И я тихонько сказал ей — так делают дети, когда ломают игрушку, желая посмотреть, что там внутри:
— Если бы видели, как сейчас плакал господин Шанталь, вы бы его пожалели.
Она вздрогнула:
— Что? Плакал?
— Да, плакал, и еще как!
— Но почему?
Она была очень взволнована.
— Из-за вас, — ответил я.
— Из-за меня?
— Ну да! Он рассказывал мне, как горячо он вас когда-то любил и чего ему стоило жениться на кузине, а не на вас…
Мне показалось, что ее лицо сразу осунулось; ее глаза, обыкновенно такие ясные и так широко раскрытые, внезапно смежились, да так плотно, что можно было подумать, будто они сомкнулись навеки. Она соскользнула со стула и медленно, тихо опустилась на пол, словно упавший шарф.
— Помогите! Помогите! Мадмуазель Перль дурно! — закричал я.
Госпожа Шанталь и ее дочери бросились к ней, и пока они сновали взад и вперед с водой, уксусом, салфеткой, я взял шляпу и незаметно вышел на улицу.

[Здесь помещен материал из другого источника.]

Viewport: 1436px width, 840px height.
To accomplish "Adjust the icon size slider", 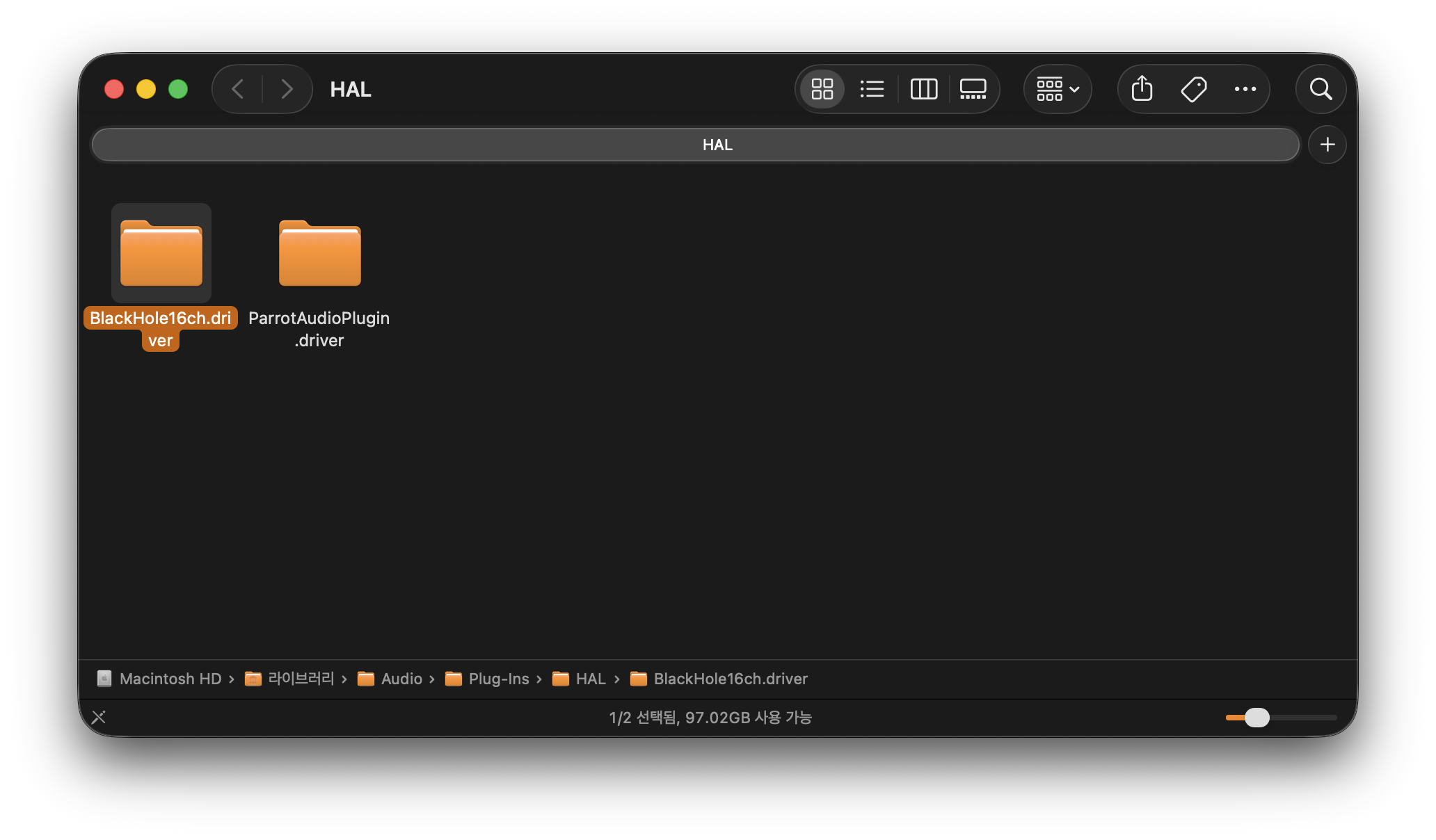I will tap(1256, 718).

Я шел большими шагами; сердце мое было в смятении, душу терзали сожаления и угрызения совести. И в то же время я был доволен собой: мне казалось, что я совершил нечто похвальное и необходимое.
«Правильно я поступил или не правильно?» — спрашивал я себя. Любовь засела у них в сердцах, как пуля в затянувшейся ране. Может быть, с этого дня у них станет легче на душе? Теперь уже поздно вновь переживать любовные муки, но есть еще время для того, чтобы с нежностью вспоминать о них.
И, быть может, будущей весной, как-нибудь вечером, они, взволнованные лунным лучом, который упадет сквозь ветви деревьев на траву у их ног, возьмутся за руки, и это рукопожатие напомнит им все их тайные и жестокие страдания; а может быть, от быстрого пожатия по этим мгновенно воскресшим мертвецам пробежит легкий, неизведанный ими трепет и подарит им мимолетное, божественное, упоительное ощущение, то безумие, благодаря которому влюбленные за один краткий миг познают такое великое счастье, какого иные не изведают за всю свою жизнь!
Примечания
Напечатано в литературном приложении к "Фигаро" 16 января 1886 года.
1
Французский театр — второе название Французской комедии.
2
Пятнадцатое августа — день рождения Наполеона I, бонапартистский праздник.